Tuesday, June 28, 2016

Life and work

My 'real' job, the one that pays a consistent income, is midwifery.  I work a shift or two per week at the local rural hospital in the maternity ward and then sometimes I work as a rural locum, covering the community midwives.  That's what I'm doing at the moment.  And boy, can it kick my butt.

I'm in a very privileged position to not have to work much usually.  My husband often has to go away at short notice, or work long hours for his business, so we need me to be available to look after the kids.  I know not everyone has that luxury and must organise childcare as well as their working lives.
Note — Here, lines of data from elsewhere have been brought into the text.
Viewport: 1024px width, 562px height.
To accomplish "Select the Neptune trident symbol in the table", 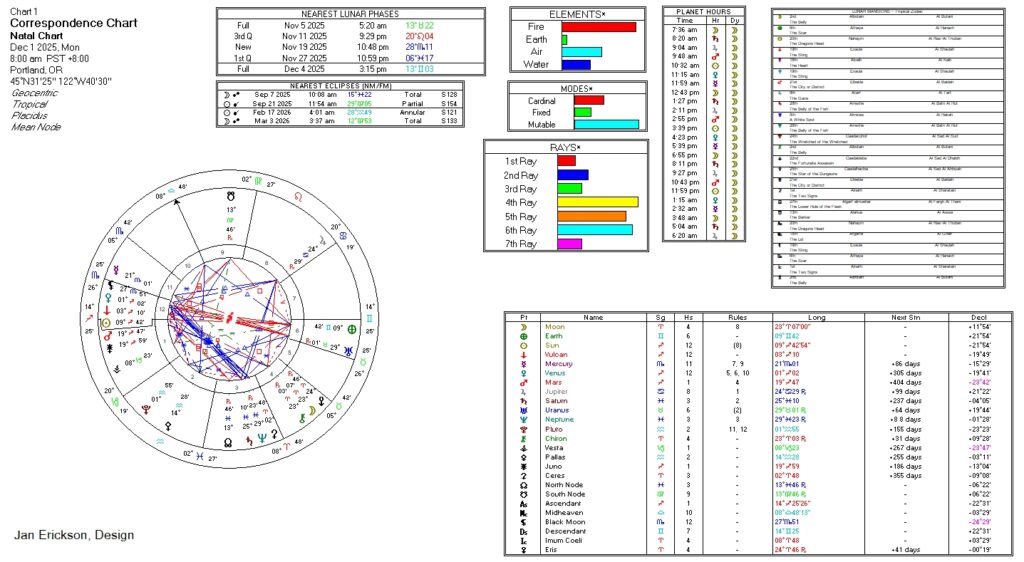I will point(523,419).
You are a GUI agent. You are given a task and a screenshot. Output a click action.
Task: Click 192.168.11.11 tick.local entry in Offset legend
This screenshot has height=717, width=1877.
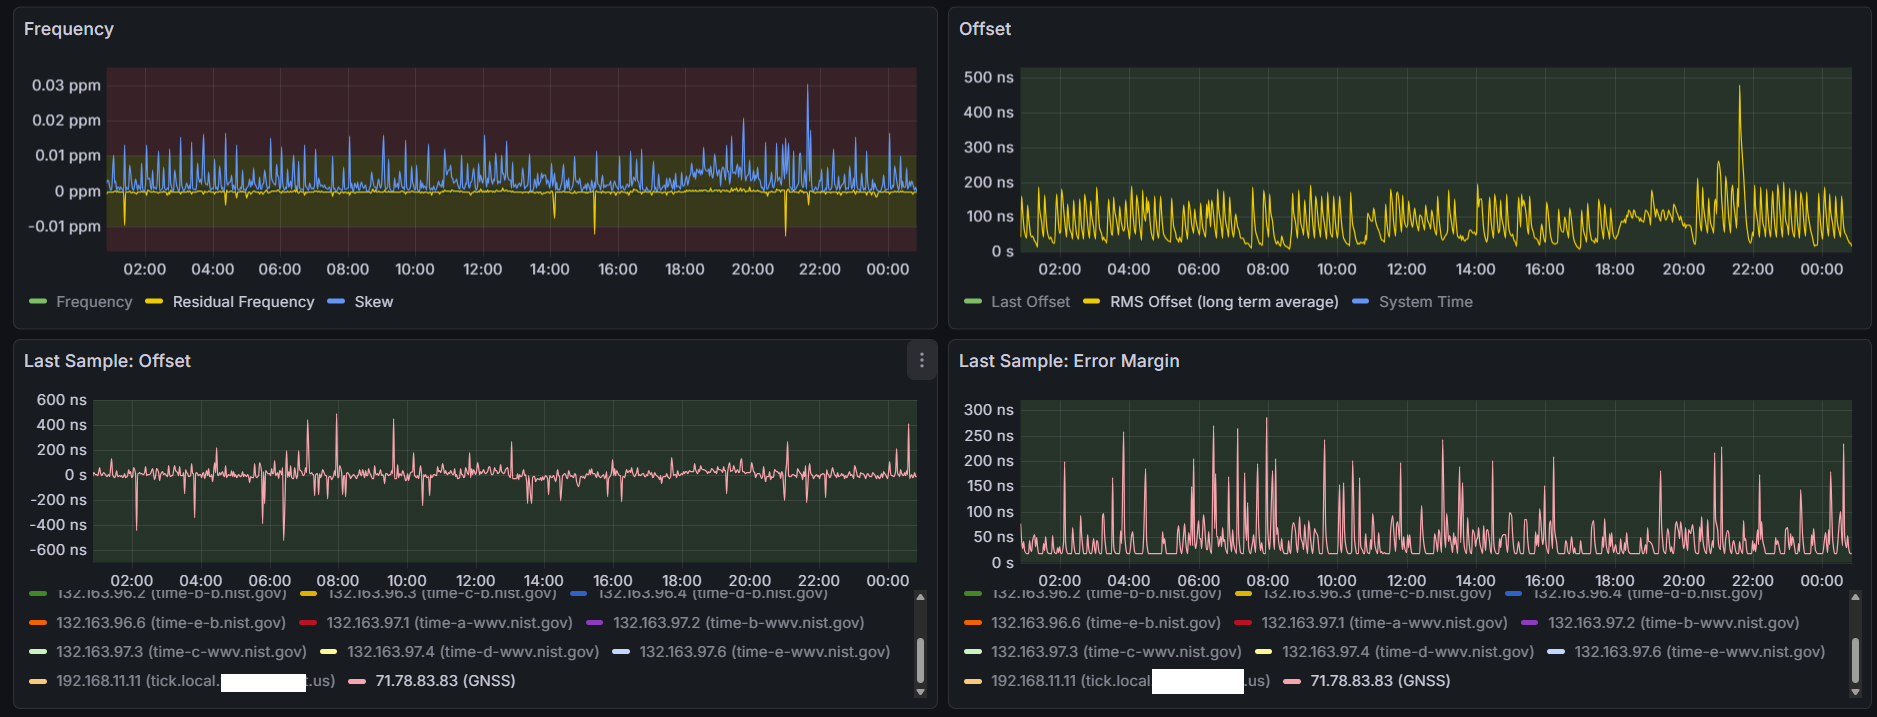(195, 681)
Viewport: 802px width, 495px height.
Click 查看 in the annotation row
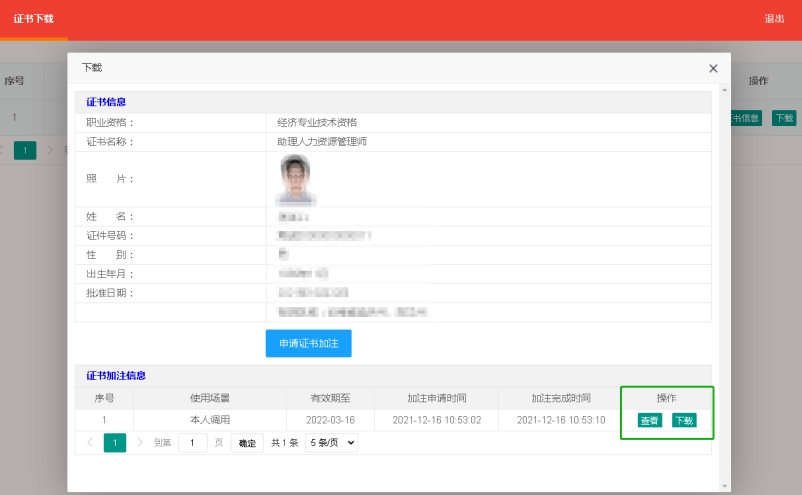coord(649,420)
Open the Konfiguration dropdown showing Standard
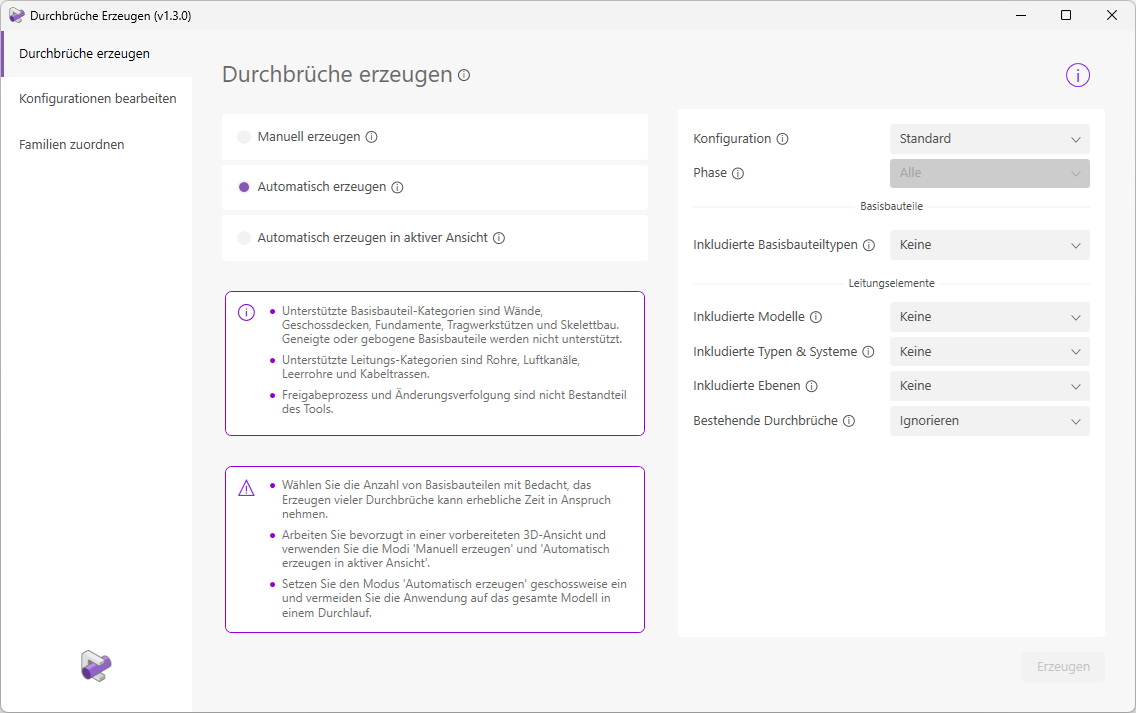Viewport: 1136px width, 713px height. point(989,139)
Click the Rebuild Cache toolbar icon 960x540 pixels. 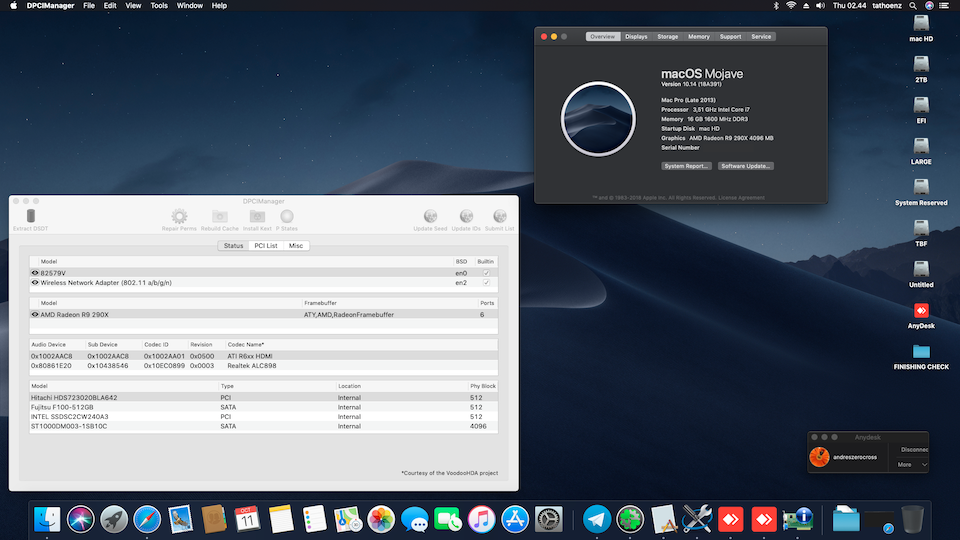[x=219, y=216]
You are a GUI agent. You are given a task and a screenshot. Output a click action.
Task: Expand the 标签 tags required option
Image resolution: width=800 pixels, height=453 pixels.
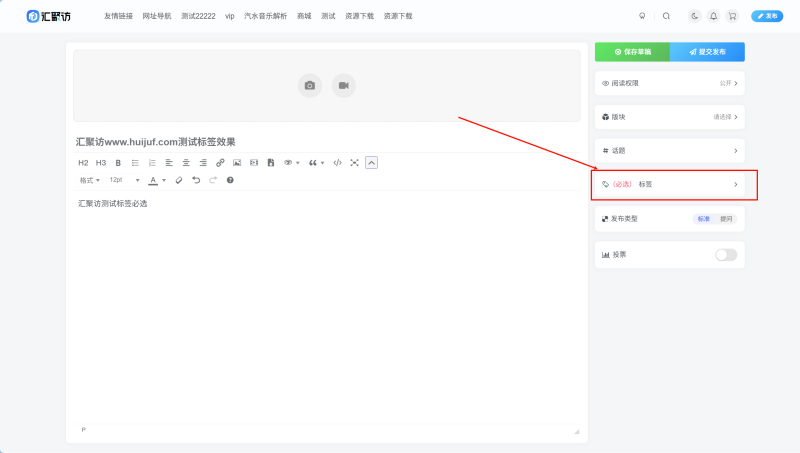point(669,185)
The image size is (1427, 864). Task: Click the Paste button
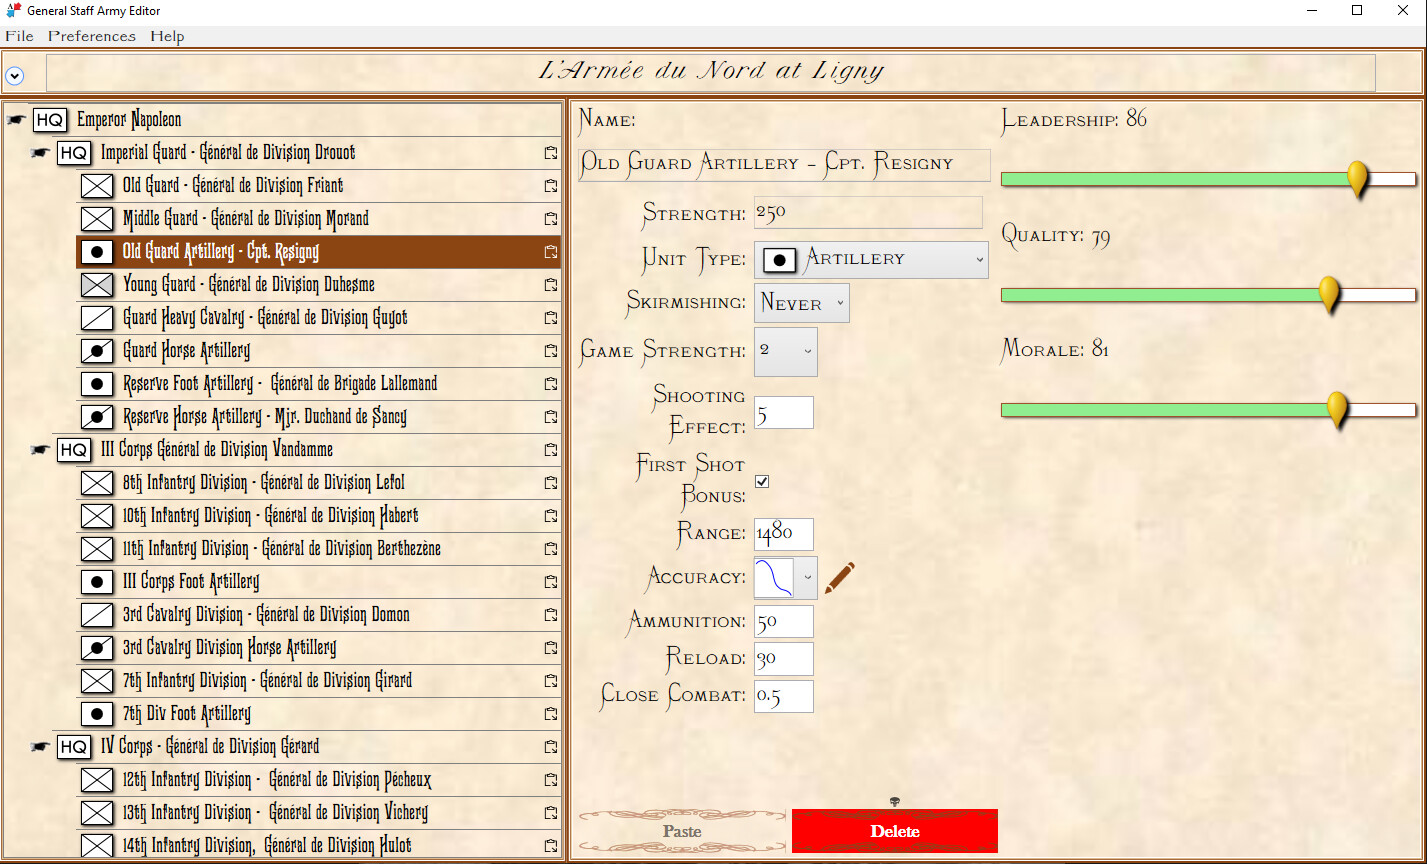[x=683, y=830]
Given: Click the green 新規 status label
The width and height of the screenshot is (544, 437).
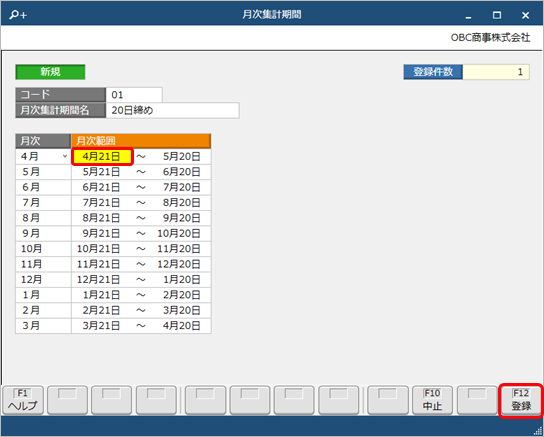Looking at the screenshot, I should click(x=50, y=72).
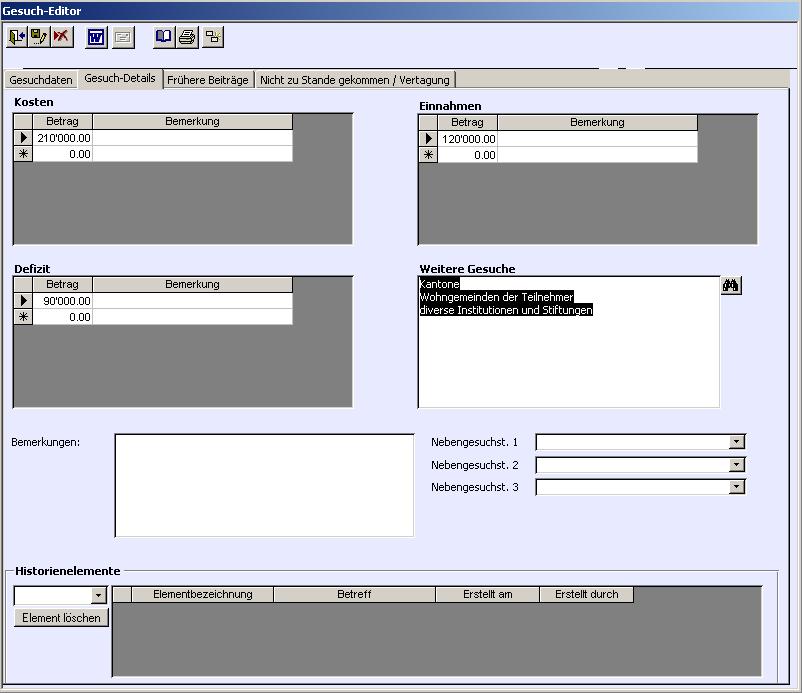This screenshot has height=693, width=802.
Task: Click inside the Bemerkungen text box
Action: pyautogui.click(x=264, y=485)
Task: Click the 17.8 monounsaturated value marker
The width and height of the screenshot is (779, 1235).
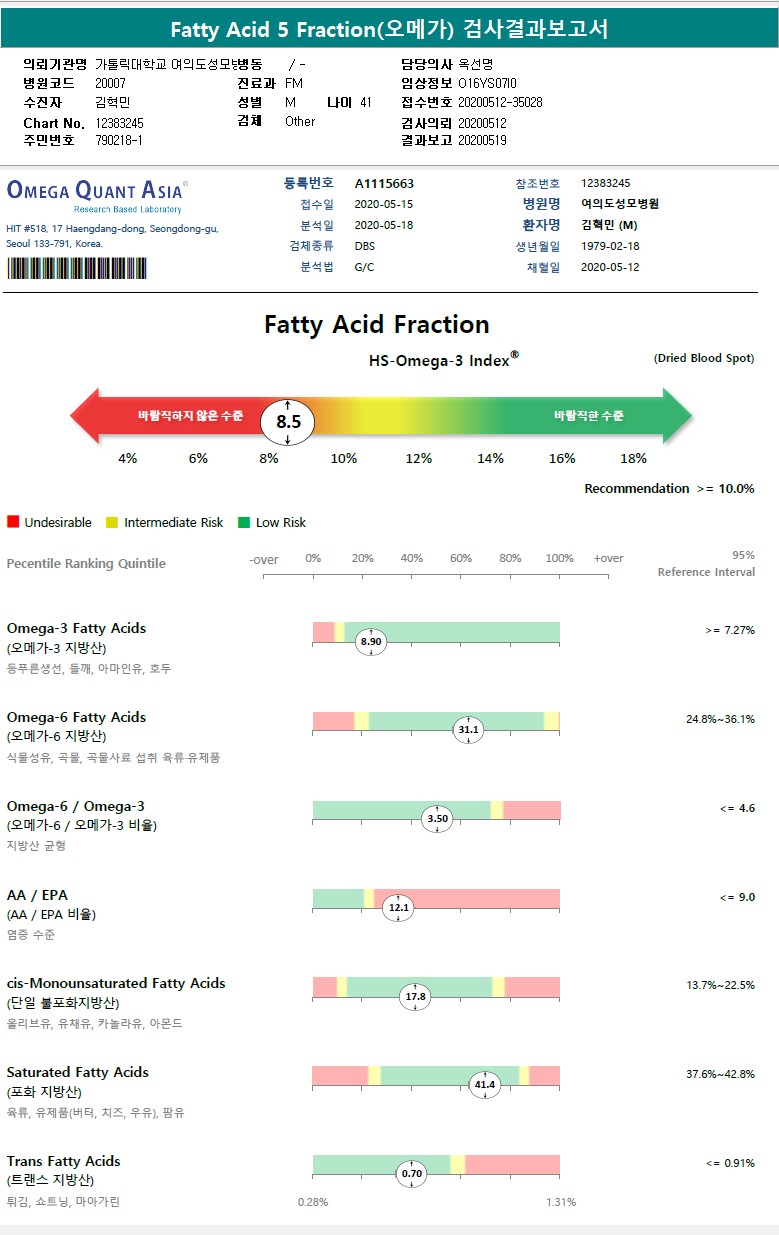Action: point(414,996)
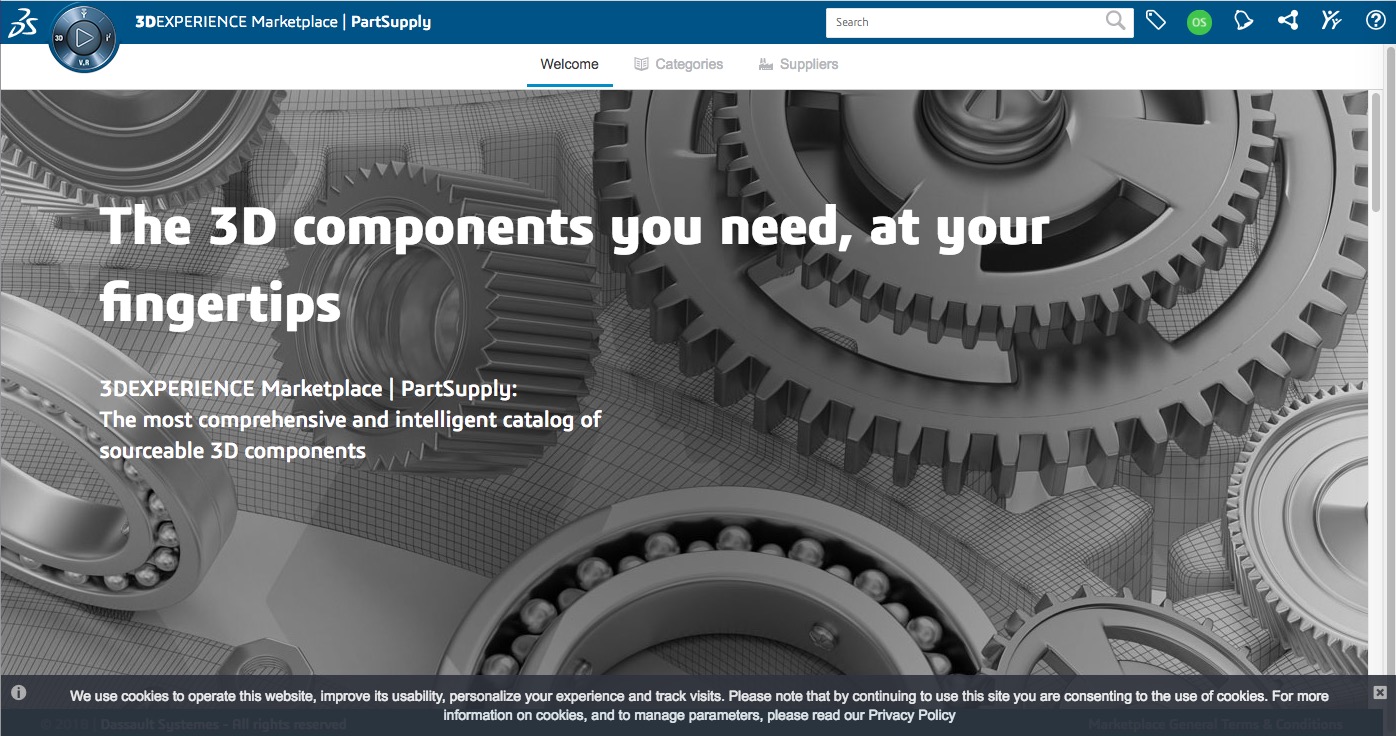Open the Privacy Policy link
Screen dimensions: 1396x736
[911, 715]
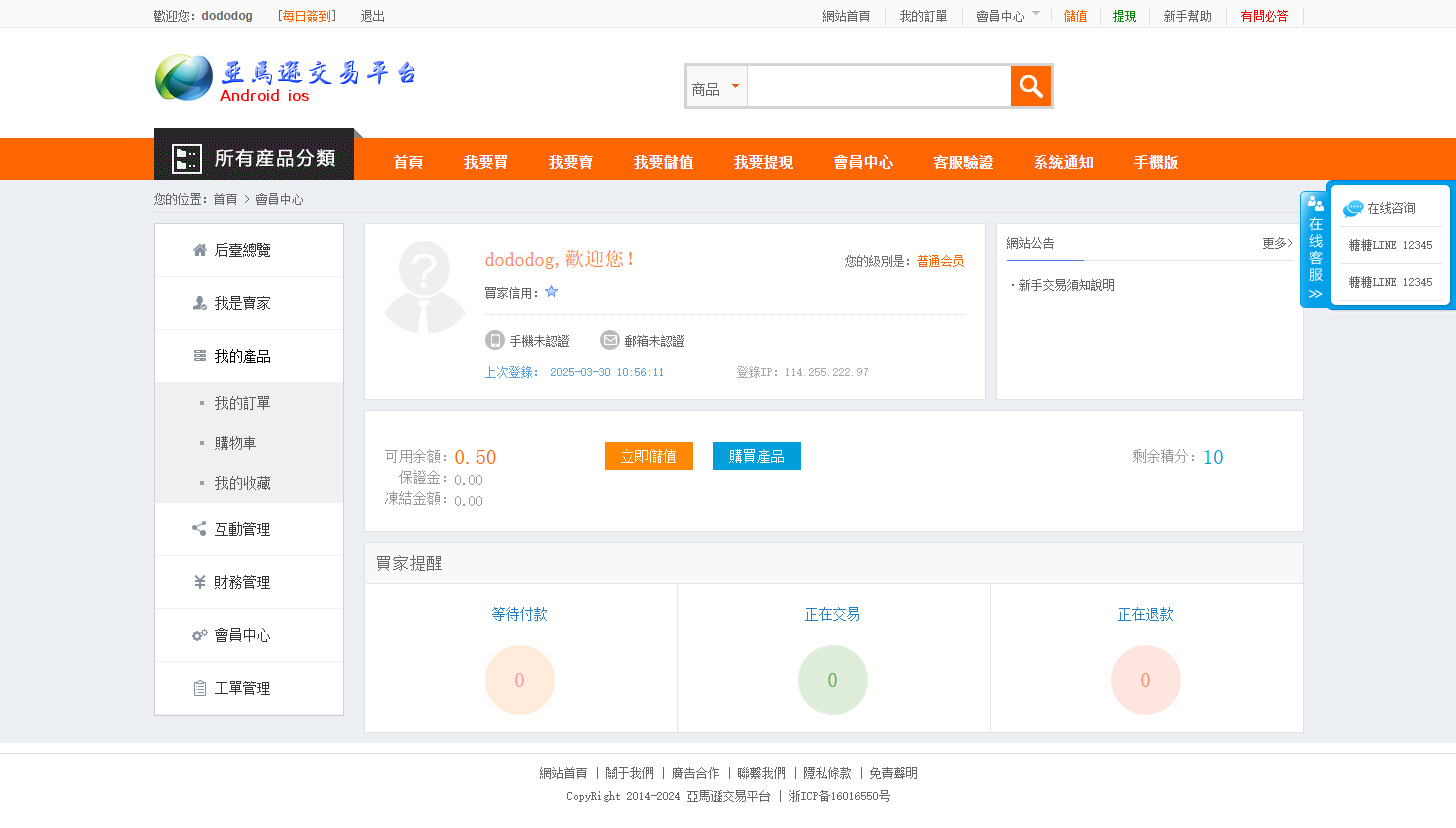Click the gears icon beside 會員中心

pyautogui.click(x=200, y=635)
I know I'm privileged, but I really know it when I work locum.

I've been involved in three helicopter transfers of sick babies in the last couple of weeks.  Today I need to drive for an hour to visit a bunch of women who live even more rurally than I do.  My children got pulled out of bed at 5.30 am the other day because my husband had to start work early and I was at the hospital with a woman.  It sucks.  But it's exciting and fulfilling and important work too.

I'm trying to remember that.  And I'm trying to catch glimpses of the good life in between the sucky bits.

Tuesday, June 7, 2016

Donna Ward from Donna's Quilt Studio - Podcast Interview

Donna Ward is one of those 'world-famous in New Zealand' quilters.  Ask any quilter in New Zealand and they are sure to have heard of her or seen one of her quilts.

But it turns out she's a normal down-to-earth person just like you and me, and we had a great conversation about her journey into quilting, then teaching and then owning a quilt shop and teaching studio that she manages with her daughter, Ashleigh Ward.

These are the kinds of quilts that first made me aware of who Donna was.  Big, bold, Pacifica inspired quilts with exquisite machine quilting:

'Pacific Garden' (pattern available here)

Donna's award winning quilt 'Pacific Spice'

Lately, I've come across Donna on Instagram.  Her handle is @donna8b and she is surprisingly doing a lot of handwork with English paper piecing using modern fabrics.  This may have something to do with being laid up after major leg surgery!  There is also a lot of mini-swaps going on, some foundation piecing and plenty of yummy colours and patterns to look at.

Donna's Instagram feed.  She has since blinged her cast up by modpodging Tula Pink fabric all over it!

Donna and I discuss whether this is a sea-change in style for her or whether there are still some batik, pacific inspired quilts yet to come.  We talk about how quilt shop owners need to stay relevant and up to date and how video tutorials and social media are helping Donna and Ashleigh make connections with their customers. 

Watch Donna's tutorials here.

There is lots more good stuff in the interview so have a listen, then drop by Donna's Quilt Studio and say hi.

Friday, June 3, 2016

Cropping - what bits to leave off your quilt

I've been making small improv quilt compositions.  They started as colour studies, a follow-on exercise from this blog post here.

I gave myself rules: one a day, improvisational, don't get hung up on it, only allowed to change one colour per day, 4 1/2 inch finished, straight line quilting.

It's been a real eye opener for me regarding what my preferred colours are, what works with improv quilting and how the proportions of colour really change the end product.  I got sick of pink so fast...

What has also been very useful is making a quick cropping tool.

I took a sheet of paper (I have a roll of brown butchers paper that never seems to get any smaller and is incredibly useful) and cut a five inch square out of it.  I should have actually cut a 4 1/2 inch square because that's my finished size, but I was worried I'd mark my sides and then cut them without thinking, ending up with 4 inches....

Look how it helps me see possible end compositions:

And here's what I finished with:

Below are three of my most recent; numbers 20, 21, and 22.  I broke my rules and made three in one day with the same colours as I found this colour combination so compelling, and there was something really clicking with my piecing that day.  I felt as if I was really reaching something I had been looking for.

Do you crop?  And how do you feel about cutting off precious bits of quilt?  And do you break your own rules!?